→ Work order
Every entry that follows should be written out again exactly.

Saved entries:
⁂

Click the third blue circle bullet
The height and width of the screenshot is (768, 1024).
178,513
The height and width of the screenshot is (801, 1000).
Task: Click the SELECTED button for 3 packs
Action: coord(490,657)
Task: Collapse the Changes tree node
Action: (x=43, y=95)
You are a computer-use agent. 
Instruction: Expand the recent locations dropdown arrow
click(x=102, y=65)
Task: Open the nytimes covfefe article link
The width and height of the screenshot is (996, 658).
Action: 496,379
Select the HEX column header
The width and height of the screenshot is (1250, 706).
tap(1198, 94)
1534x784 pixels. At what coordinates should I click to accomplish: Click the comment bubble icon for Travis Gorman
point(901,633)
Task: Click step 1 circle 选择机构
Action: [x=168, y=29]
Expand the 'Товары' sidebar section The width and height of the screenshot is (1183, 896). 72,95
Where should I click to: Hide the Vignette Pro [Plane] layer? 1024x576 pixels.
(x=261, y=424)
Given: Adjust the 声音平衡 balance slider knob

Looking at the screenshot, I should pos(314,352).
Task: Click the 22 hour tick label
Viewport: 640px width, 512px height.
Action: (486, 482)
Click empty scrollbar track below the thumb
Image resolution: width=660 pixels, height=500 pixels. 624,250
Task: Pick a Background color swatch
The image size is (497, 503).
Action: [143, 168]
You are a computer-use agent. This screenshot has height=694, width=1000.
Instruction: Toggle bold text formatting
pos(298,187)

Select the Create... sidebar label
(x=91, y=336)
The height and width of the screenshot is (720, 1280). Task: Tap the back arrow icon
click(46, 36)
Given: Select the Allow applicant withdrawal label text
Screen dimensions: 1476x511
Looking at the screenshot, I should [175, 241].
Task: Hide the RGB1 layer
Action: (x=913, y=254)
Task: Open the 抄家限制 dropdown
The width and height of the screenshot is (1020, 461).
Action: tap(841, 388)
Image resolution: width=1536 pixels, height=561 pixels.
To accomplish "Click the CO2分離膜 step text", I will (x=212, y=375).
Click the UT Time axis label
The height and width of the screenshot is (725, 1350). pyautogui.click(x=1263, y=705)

⁂

→ Exercise solution
Click the third blue circle bullet
The height and width of the screenshot is (768, 1024).
178,513
The height and width of the screenshot is (801, 1000).
Task: Click the SELECTED button for 3 packs
Action: coord(490,657)
Task: Collapse the Changes tree node
Action: (x=43, y=95)
You are a computer-use agent. 
Instruction: Expand the recent locations dropdown arrow
click(x=102, y=65)
Task: Open the nytimes covfefe article link
The width and height of the screenshot is (996, 658).
Action: 496,379
Select the HEX column header
The width and height of the screenshot is (1250, 706).
tap(1198, 94)
1534x784 pixels. At what coordinates should I click to accomplish: Click the comment bubble icon for Travis Gorman
point(901,633)
Task: Click step 1 circle 选择机构
Action: [x=168, y=29]
Expand the 'Товары' sidebar section The width and height of the screenshot is (1183, 896). 72,95
Where should I click to: Hide the Vignette Pro [Plane] layer? 1024x576 pixels.
(x=261, y=424)
Given: Adjust the 声音平衡 balance slider knob

Looking at the screenshot, I should pos(314,352).
Task: Click the 22 hour tick label
Viewport: 640px width, 512px height.
Action: (486, 482)
Click empty scrollbar track below the thumb
Image resolution: width=660 pixels, height=500 pixels. 624,250
Task: Pick a Background color swatch
The image size is (497, 503).
Action: [143, 168]
You are a computer-use agent. This screenshot has height=694, width=1000.
Instruction: Toggle bold text formatting
pos(298,187)

Select the Create... sidebar label
(x=91, y=336)
The height and width of the screenshot is (720, 1280). Task: Tap the back arrow icon
click(46, 36)
Given: Select the Allow applicant withdrawal label text
Screen dimensions: 1476x511
Looking at the screenshot, I should [175, 241].
Task: Hide the RGB1 layer
Action: (x=913, y=254)
Task: Open the 抄家限制 dropdown
The width and height of the screenshot is (1020, 461).
Action: tap(841, 388)
Image resolution: width=1536 pixels, height=561 pixels.
To accomplish "Click the CO2分離膜 step text", I will (x=212, y=375).
Click the UT Time axis label
The height and width of the screenshot is (725, 1350). pyautogui.click(x=1263, y=705)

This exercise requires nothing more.